I am running Duplicati on a Windows host and I also want to backup data from 2 Linux machines. To keep everything centralized and to run only one instance of Duplicati, I have written a pre-script for Duplicati on the Windows machine that logs in via SSH to those two Linux machines, creates a gzip tarball of all the data to backup there and copies it over to the Windows machine. Then, those two copied tarballs are part of the regular Duplicati backup.

While I am quite happy with that approach, I realized that it might possibly mess up the chance of Duplicati to efficiently reuse blocks in the source data for consecutive backup snapshots, which might result in a larger storage size in the backend.
I am afraid that even small changes in the source data on the Linux machines might lead to binary wise very different tarballs created on the Linux machines. And when the tarballs are different, Duplicati might have problems to find common binary blocks and the opportunities to reuse data will be missed.

So, the question is: is this concern justified?

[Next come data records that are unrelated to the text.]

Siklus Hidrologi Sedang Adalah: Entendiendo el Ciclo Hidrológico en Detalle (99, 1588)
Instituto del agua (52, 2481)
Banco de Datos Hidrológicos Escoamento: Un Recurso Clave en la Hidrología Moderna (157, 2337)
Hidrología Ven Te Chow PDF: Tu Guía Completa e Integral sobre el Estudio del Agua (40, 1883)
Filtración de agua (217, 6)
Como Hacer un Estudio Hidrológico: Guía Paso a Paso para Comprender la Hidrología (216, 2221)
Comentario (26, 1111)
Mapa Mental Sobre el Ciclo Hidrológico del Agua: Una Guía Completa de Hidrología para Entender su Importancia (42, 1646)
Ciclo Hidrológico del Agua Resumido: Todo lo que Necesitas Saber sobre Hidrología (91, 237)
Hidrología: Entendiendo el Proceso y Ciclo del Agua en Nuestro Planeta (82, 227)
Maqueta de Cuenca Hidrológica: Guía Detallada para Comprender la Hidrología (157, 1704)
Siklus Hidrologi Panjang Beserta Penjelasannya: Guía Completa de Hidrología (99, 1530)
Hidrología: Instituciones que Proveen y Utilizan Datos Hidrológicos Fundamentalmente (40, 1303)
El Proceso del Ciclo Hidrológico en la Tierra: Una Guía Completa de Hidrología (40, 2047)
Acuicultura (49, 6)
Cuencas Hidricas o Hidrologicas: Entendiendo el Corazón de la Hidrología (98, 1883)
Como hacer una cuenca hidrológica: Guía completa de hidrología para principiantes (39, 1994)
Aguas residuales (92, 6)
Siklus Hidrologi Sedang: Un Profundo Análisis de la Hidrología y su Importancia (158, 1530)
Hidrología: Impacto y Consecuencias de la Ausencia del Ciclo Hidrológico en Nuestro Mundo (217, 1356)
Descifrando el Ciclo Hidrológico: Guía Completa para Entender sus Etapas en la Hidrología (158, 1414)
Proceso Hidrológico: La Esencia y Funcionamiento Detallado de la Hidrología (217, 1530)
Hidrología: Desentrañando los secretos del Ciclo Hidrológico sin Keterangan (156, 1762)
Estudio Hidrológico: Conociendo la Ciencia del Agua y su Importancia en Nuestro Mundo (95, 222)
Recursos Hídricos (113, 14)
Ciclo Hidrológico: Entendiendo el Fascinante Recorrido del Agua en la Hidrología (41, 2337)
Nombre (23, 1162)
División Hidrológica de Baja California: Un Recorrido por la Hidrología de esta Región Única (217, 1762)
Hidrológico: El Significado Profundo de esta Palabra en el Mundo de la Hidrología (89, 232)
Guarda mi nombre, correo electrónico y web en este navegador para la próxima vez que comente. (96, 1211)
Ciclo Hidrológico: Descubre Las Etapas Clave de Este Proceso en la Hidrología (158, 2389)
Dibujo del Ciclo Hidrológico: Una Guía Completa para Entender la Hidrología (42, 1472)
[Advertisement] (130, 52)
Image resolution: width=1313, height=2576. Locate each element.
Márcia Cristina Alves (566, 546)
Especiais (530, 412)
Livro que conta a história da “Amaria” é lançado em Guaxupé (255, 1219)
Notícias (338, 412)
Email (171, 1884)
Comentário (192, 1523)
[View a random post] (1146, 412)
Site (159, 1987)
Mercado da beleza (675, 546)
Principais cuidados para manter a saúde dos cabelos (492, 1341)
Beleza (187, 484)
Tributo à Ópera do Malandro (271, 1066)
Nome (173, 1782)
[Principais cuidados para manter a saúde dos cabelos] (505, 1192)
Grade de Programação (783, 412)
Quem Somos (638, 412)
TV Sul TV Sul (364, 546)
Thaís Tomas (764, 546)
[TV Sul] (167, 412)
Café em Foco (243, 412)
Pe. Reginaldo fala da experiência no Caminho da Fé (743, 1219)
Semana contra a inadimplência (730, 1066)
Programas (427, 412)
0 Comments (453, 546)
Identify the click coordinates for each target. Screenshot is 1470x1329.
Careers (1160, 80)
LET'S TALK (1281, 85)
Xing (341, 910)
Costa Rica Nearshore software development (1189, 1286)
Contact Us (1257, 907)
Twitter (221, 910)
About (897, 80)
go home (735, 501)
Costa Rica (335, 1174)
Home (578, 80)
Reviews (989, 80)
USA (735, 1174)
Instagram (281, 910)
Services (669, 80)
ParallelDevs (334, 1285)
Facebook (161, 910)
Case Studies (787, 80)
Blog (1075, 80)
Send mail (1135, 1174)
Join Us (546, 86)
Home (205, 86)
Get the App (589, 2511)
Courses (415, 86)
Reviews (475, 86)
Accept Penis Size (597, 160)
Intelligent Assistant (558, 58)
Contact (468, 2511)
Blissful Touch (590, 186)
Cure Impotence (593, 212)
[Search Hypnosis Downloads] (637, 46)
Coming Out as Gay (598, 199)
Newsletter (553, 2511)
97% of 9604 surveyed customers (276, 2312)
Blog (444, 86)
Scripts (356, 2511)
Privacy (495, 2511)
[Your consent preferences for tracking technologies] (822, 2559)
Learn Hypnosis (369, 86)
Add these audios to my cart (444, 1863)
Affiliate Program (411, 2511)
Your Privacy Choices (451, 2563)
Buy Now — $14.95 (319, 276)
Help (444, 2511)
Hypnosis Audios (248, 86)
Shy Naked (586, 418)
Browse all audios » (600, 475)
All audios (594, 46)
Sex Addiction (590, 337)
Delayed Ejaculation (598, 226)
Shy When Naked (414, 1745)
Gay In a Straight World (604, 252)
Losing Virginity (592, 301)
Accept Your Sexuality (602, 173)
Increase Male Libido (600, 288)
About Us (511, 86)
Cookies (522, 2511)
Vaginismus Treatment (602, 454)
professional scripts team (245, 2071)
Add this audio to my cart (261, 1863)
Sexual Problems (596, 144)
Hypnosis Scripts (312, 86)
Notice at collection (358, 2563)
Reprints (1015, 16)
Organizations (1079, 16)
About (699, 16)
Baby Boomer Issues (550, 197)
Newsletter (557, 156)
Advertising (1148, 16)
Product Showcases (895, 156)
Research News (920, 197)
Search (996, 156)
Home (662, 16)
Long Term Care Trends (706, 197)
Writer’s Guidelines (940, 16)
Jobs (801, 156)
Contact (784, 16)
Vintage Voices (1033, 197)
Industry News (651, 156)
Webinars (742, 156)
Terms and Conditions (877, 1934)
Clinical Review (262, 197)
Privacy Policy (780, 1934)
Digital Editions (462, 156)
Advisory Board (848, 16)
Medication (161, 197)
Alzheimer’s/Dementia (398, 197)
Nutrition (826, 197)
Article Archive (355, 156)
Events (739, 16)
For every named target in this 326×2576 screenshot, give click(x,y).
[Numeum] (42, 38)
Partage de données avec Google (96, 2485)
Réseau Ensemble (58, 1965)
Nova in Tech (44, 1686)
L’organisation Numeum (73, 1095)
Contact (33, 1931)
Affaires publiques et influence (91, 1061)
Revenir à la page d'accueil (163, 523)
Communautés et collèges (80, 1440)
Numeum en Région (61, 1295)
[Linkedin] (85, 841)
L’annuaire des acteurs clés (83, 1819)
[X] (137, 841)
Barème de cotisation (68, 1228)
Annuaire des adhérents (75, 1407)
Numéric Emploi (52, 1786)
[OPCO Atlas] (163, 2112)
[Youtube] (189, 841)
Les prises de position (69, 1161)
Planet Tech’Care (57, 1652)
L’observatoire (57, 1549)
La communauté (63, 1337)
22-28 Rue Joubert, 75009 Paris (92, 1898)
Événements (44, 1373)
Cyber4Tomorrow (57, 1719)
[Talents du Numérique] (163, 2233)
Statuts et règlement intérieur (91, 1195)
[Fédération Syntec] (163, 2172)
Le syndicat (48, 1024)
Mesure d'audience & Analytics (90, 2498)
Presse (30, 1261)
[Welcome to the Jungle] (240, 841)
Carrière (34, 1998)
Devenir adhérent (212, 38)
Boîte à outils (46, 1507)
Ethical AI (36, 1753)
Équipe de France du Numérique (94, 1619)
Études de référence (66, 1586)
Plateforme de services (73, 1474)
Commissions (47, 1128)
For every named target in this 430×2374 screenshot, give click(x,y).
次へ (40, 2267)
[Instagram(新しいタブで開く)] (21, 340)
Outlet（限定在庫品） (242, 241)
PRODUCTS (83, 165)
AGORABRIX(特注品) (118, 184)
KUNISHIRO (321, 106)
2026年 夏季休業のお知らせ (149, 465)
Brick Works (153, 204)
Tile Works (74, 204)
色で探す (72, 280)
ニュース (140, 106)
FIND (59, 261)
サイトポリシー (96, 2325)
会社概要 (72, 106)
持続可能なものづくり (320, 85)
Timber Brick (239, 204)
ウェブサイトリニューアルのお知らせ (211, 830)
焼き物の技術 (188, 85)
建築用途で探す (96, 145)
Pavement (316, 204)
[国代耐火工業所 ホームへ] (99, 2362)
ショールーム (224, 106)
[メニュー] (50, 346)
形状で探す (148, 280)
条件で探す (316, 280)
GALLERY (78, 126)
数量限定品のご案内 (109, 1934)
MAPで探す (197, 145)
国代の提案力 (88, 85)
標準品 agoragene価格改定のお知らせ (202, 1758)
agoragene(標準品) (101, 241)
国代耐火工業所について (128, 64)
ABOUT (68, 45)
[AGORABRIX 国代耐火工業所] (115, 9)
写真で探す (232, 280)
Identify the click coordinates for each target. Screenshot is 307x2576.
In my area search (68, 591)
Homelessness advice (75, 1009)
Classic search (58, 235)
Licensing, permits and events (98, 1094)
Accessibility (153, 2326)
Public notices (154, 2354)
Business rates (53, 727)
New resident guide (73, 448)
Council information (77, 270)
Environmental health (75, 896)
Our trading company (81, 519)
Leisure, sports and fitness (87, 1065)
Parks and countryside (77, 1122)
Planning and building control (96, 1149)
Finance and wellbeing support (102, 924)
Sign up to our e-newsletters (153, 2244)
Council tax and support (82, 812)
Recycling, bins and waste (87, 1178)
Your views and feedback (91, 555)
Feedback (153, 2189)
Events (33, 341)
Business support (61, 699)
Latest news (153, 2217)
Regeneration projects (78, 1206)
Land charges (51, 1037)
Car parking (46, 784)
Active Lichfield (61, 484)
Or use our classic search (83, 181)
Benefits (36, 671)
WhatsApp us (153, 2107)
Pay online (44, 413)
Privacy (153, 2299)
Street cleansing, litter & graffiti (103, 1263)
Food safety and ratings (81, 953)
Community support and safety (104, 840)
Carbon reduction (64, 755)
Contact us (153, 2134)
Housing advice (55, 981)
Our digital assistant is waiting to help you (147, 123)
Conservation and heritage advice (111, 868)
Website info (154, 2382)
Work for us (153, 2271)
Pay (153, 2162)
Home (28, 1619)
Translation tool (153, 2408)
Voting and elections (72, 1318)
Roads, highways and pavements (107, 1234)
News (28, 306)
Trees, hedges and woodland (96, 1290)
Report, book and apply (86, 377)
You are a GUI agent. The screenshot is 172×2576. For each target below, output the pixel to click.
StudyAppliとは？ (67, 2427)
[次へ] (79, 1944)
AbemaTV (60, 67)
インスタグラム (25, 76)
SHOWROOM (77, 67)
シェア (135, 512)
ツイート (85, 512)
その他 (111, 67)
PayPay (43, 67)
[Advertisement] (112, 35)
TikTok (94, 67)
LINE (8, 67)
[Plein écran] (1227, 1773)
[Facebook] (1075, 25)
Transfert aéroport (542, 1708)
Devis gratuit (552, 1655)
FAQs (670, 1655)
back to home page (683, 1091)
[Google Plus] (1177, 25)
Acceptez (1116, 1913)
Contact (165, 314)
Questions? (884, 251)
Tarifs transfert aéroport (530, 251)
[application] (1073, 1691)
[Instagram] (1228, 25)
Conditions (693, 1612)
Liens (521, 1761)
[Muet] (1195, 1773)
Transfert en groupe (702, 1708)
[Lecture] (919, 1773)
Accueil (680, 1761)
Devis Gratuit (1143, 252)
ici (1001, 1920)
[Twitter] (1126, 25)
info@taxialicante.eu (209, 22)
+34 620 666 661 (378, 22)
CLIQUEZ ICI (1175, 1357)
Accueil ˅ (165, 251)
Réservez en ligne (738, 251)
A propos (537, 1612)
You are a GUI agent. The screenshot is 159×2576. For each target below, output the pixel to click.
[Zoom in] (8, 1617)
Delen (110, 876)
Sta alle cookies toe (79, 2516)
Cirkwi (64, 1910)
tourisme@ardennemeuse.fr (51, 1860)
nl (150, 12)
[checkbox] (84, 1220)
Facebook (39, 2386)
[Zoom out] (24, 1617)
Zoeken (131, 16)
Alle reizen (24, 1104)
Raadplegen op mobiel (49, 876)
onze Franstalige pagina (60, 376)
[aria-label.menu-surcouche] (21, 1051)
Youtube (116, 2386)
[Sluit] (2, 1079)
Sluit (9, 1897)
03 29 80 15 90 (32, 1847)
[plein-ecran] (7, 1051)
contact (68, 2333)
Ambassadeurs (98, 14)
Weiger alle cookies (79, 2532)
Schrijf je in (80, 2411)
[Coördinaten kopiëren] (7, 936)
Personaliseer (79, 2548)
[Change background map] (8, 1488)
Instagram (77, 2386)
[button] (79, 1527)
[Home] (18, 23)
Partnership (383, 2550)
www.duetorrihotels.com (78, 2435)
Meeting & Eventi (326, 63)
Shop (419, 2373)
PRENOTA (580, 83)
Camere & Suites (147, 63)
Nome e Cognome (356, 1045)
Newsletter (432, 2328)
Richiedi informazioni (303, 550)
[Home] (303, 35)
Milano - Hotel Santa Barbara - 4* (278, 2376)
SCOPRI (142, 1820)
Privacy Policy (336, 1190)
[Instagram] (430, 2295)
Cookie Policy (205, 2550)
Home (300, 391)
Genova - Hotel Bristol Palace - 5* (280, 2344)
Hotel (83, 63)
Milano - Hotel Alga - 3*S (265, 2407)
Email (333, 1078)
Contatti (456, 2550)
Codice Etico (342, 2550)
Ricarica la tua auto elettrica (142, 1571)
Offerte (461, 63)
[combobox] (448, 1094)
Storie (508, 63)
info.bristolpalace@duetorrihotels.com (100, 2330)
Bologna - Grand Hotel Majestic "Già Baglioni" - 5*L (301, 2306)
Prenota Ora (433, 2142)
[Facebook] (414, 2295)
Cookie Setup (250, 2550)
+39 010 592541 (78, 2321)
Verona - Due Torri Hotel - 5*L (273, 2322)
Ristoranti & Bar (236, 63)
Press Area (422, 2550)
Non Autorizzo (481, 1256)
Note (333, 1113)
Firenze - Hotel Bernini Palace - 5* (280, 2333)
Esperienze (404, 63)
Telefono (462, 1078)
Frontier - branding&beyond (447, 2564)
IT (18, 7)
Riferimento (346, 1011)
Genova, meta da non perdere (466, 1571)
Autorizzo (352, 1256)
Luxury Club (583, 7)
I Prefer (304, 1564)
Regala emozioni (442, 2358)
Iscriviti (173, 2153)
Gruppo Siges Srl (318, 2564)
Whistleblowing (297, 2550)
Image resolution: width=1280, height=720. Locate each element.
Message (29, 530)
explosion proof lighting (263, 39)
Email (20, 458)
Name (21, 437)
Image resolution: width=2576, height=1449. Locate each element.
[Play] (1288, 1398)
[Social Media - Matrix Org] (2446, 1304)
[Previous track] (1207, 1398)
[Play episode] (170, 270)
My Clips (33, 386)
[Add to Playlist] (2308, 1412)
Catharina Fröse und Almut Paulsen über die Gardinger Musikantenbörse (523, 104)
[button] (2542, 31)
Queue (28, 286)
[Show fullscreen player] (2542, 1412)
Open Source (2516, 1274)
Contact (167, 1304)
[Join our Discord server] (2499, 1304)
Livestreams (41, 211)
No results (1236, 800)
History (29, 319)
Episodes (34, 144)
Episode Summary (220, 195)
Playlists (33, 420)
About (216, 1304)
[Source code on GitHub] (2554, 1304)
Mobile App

And if yes, what would be a better approach? I thought about extracting the tarballs on the Windows machine so Duplicati is actually seeing the raw source files, so it will be easier to find reusable blocks in them that did not change compared to the last snapshot.
But the problem is that I would lose Linux file permissions information by extracting the tarball to the Windows NTFS file system, which is not acceptable.

Another idea would be to ditch the approach to have Duplicati only once but to also install it directly on those two Linux machines, so I would end up running 3 Duplicati instances, one one each machine. It would mean every instance would have direct access to the source files (no tarblls involved).
Does not sound to stupid either, right?

So, what is your opinion on this? Thanks guys!

Jojo-1000 · June 6, 2024, 8:29pm

If you are not completely focused on the maximum storage efficiency, I would recommend separate instances with different destination folders for each machine. The restore process can be quite slow and bigger backups are slower, so if you need something it will be faster to recover.

Your current approach depends on how much the data changes, but I think that it will probably use more space than having duplicated destinations in the long run. The tar files are not aligned with the duplicati block size, so adding one bytes to an early file in the archive probably means that all the data afterwards needs to be backed up again. There is no attempt to find duplicated data shifted by less than the block size. Edit: With compression, the data will change completely for any change at all.

Alternatively, you could use a network drive in Windows to access the files, but that will probably mess up the permissions (I am not sure how well this works).